Comme il m'encourageait, je finissais par atterrir devant le sac, qu'il tenait fermement dans ses bras.
– Tu devrais pas t'entraîner, toi ? Tentais-je.
– Je devrais, mais comme mes cours ont été annulés cet après-midi, j'ai tout mon temps d'ici l'entraînement de ce soir avec ma mère.
Maudits professeurs, songeais-je alors.
Après avoir profondément inspiré, je me mettais en position, comme Kean m'avait appris à le faire. Enfin... « Appris »... C'était vite dit. Il m'avait juste montré rapidement quand on attendait William...
– OK, ne bouge pas, me dit-il après quelques frappes mollassonnes.
Il m'avait replacé tel un pantin articulé, m'avait montré le mouvement au ralenti, avant de me laisser recommencer.
– Ah, c'est nettement mieux, marmonnais-je alors.
– Vas-y, essaye d'y mettre le plus de force possible au fur et à mesure.
Comme j'étais un bon élève, j'exécutais les ordres. Mes petites frappes n'avaient rien de bien déstabilisant pour lui, mais j'étais plus concentré sur mes coups pour le remarquer.
Après un moment à frapper dans le sac, quand je commençais à fatiguer, on avait arrêté. Mieux valait y aller tranquillement au début, surtout pour mes articulations et muscles qui n'avaient pas l'habitude d'être trop sollicités.
J'étais assis sur un banc, à descendre une bouteille d'eau, pendant que William s'étirait pour « passer aux choses sérieuses ».
– C'est de nous voir nous entraîner avec Kean qui t'as donné des idées ? Me demanda-t-il soudainement.
– Ehm... Plus ou moins. En fait, pendant que tu te faisais désirer, il m'a montré comment donner quelques coups... Et je me disais que... Je ne sais pas, ça m'avait fait du bien. Même si c'est ridicule.
Son air jovial laissa place à quelque chose de plus sérieux :
– Comment ça « ridicule » ? C'était bien pour quelqu'un qui a appris à frapper en dix minutes... C'est le début, c'est normal.
Je baissais le regard, pas sûr de vouloir continuer la conversation.
– Je ne parlais pas de ça, soupirais-je alors. C'est moi qui suis ridicule... Regarde-moi, on dirait un éléphant qui essaye de courir...
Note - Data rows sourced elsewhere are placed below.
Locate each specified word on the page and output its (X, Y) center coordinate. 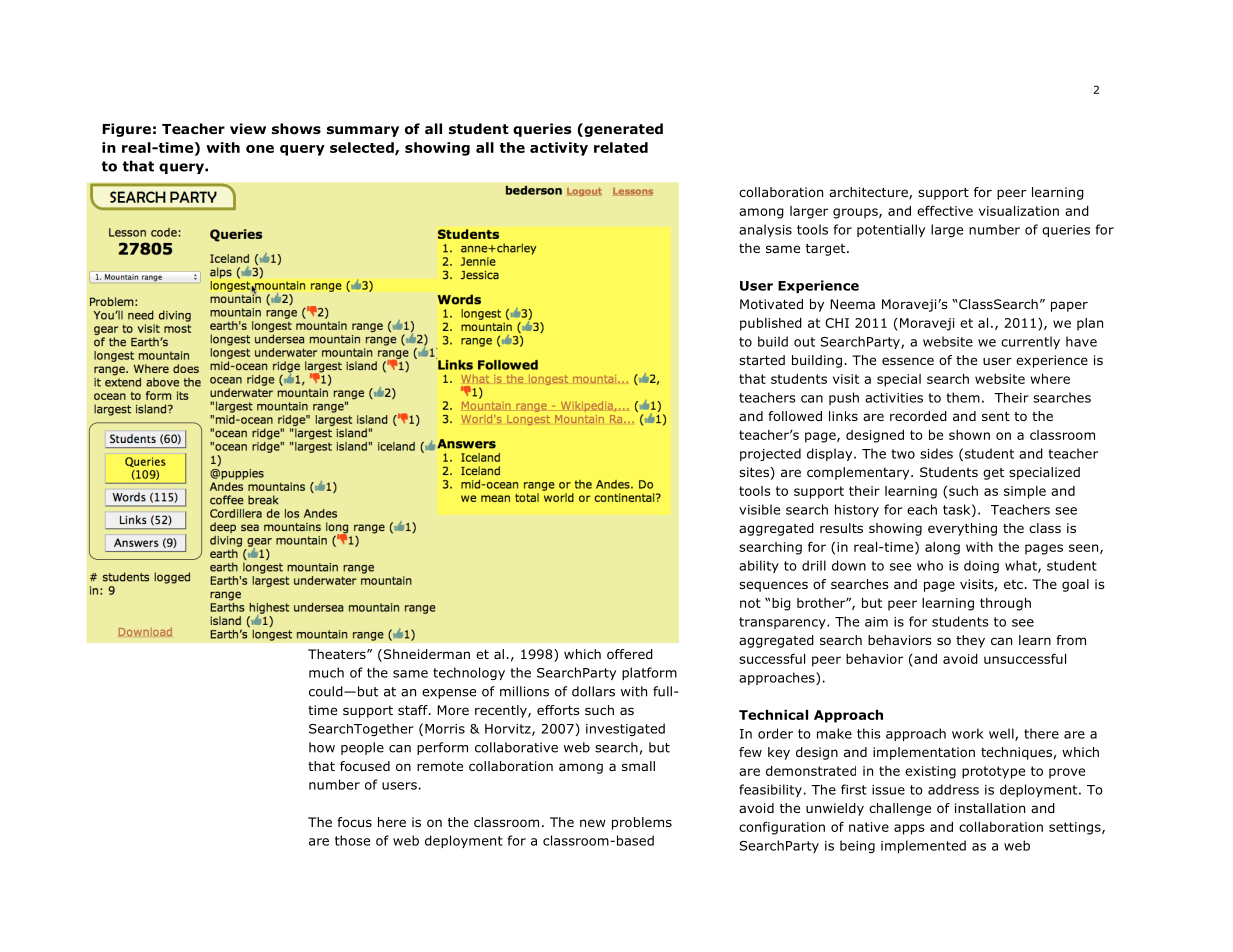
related (621, 147)
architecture (869, 193)
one (260, 149)
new (593, 823)
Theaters (338, 654)
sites (755, 473)
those (352, 840)
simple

Il s'installa à côté de moi, assez proche pour que je sente la chaleur qu'il dégageait :
– Déjà, je ne trouve pas ça ridicule, et ensuite... T'es dur avec toi-même, d'accord ?
– Oh, pitié, m'agaçais-je alors, je sais que je suis ridicule, d'accord ? T'as pas besoin de faire comme si ce n'était pas le cas – ou pire ; faire comme si tu pouvais comprendre !
Je me levais pour partir d'ici, direction... Je ne sais pas où, mais loin de William. Monsieur j'ai le physique parfait m'agaçait grandement en cet instant.
– Angie, attend, me retint-il, me prenant le bras avec sa main, j'ai un truc à te montrer...
Je poussais un râle agacé :
– Et ça ne peut pas attendre que j'aie moins envie de t'étriper ?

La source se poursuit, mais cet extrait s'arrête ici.